• [Task instructions]:
From the records below, output exactly the lines starting at the line with "How do I perform: Click" and ending at the line with "At what coordinates", both of them included, but no pictures.

• [Material provided]:
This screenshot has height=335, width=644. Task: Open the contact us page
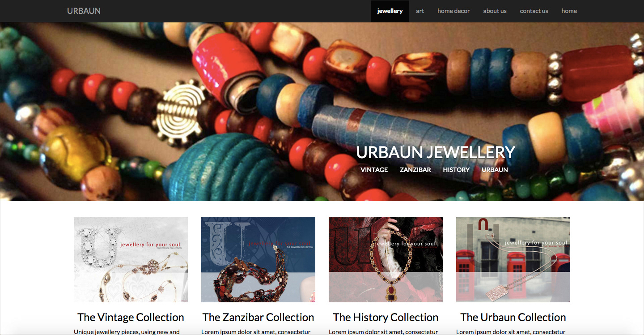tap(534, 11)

---

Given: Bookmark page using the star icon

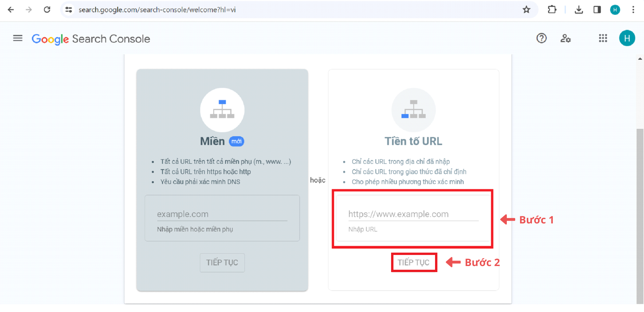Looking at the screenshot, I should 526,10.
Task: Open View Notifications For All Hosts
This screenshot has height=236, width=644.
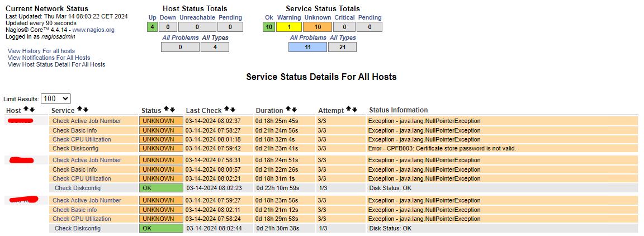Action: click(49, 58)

* * *

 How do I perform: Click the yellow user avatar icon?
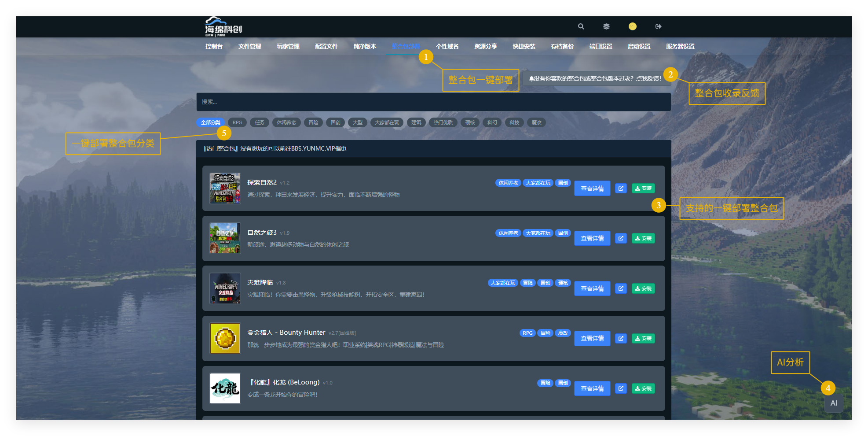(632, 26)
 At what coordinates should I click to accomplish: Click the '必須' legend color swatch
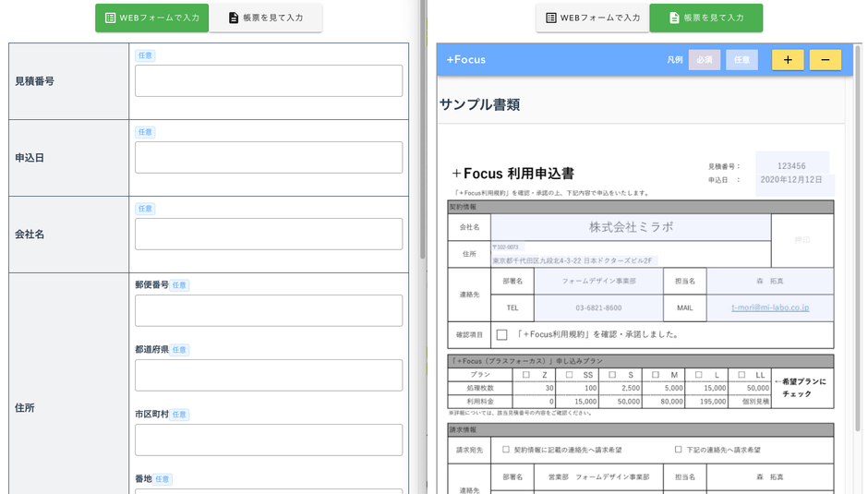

• [Task answer]:
 How do I perform: Click the yellow user avatar icon?
(632, 26)
 At what coordinates should I click to accomplish: Click the '必須' legend color swatch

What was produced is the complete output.